Uma sala vazia, branca. O chão de soalho corrido à portuguesa. No centro da sala uma chaise longue de damasco branco reposa sobre um tapete felpudo. Atirado descuidadamente sobre o móvel, um pano grosso de algodão, tingido de vermelho. A sala é iluminda por quatro grande candelabros em ferro forjado, um em cada canto. Na parede oposta à porta por onde entro existe uma outra de acesso a um pequeno jardim murado. Passo-a. À minha frente existe uma vereda ladeada de buchos pequenos, existem árvores de frutos cuidadas com amor. No centro da vereda, um canal esculpido em pedra, trás água de uma fonte rocócó. Está lua cheia, e o céu estrelado enche o jardim. Sento-me num banco de pedra, polido pelo uso, e deixo-me invadir pelo conforto sob um lençol de estrelas, o canto da água e a luz trémula das velas.
Tudo é perfeito.

Thursday, June 21, 2007

Estive doente.
Além de ser um estado que pouco me cativa, acho impressionante o poder que organismos microscópicos têm sobre nós. Um golpe de vento mal intencionado e pás! estamos doentes.
Como bom exemplar do meu género, os queixumes que eu dava eram tais que a minha reles constipação poderia ser confundida, à primeira vista, com a amputação de uma perna, sem anestesia.
Agora que já passou, o que mais noto é o alívio de não estar doente. É uma sensação em tudo semelhante à de satisfazer um intenso aperto urinário.

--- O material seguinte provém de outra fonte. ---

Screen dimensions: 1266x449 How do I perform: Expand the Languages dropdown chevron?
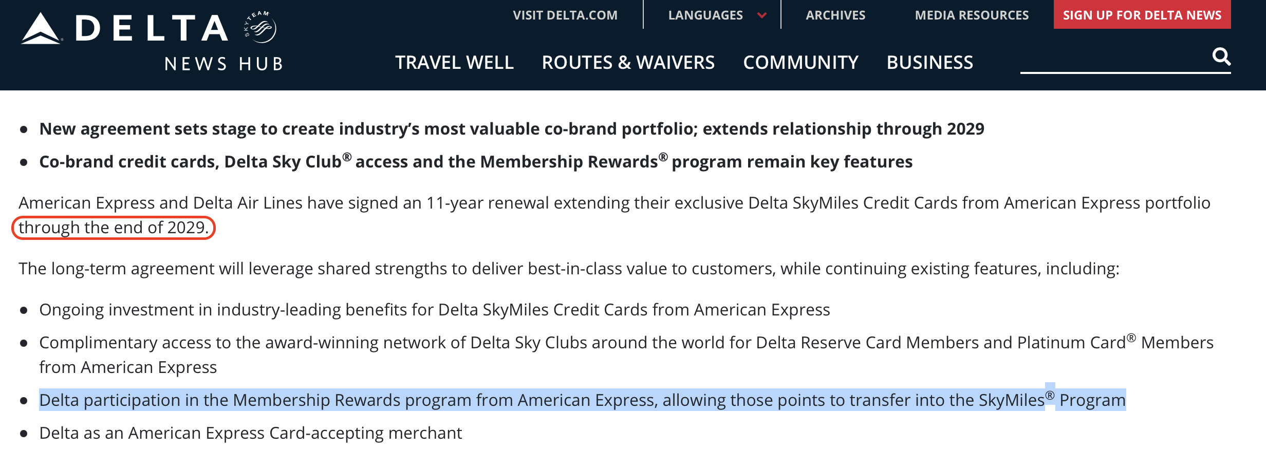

Uma espécie de torpor e uma estúpida sensação de felicidade.

Friday, June 1, 2007

Metrísses

O metropolitano de lisboa, como qualquer meio de transporte público, é um caldeirão de experiências e de tipos populares. Hoje, contactei com uma das mais antigas espécies populares que, julagava eu, já estaria à muito extinta: a criada de fora.
Não só as duas senhoras serviçais eram de uma singeleza popular, perpétuando a personagem, como também cada uma delas era verdadeira aos tiques da sua região Natal.
Uma nitamente lisboeta, tinha a típica pronuncia com os "chigastichs", os "ádes" e os "não querech lá véri" etc. Imaginei-a em Alfama a lavar a soleira da porta a gritar para a vizinha do primeiro esquerdo os últimos mexericos da rua.
A outra era da Beira Alta. Criada nas fragas da serra, de braços fortes habituados a pôr o panelão na mesa e a obrigar os meninos mais avessos a sopas a ingerirem o sustendo. Claro que tinha bigode e de cada vez que falava, o seu sotaque sibilante, lançava uma chuva de perdigotos.
Folgo em notar que o Português de Eça ainda vive. Anda perdido sobre capas de telemóveis mas ainda se nota lá.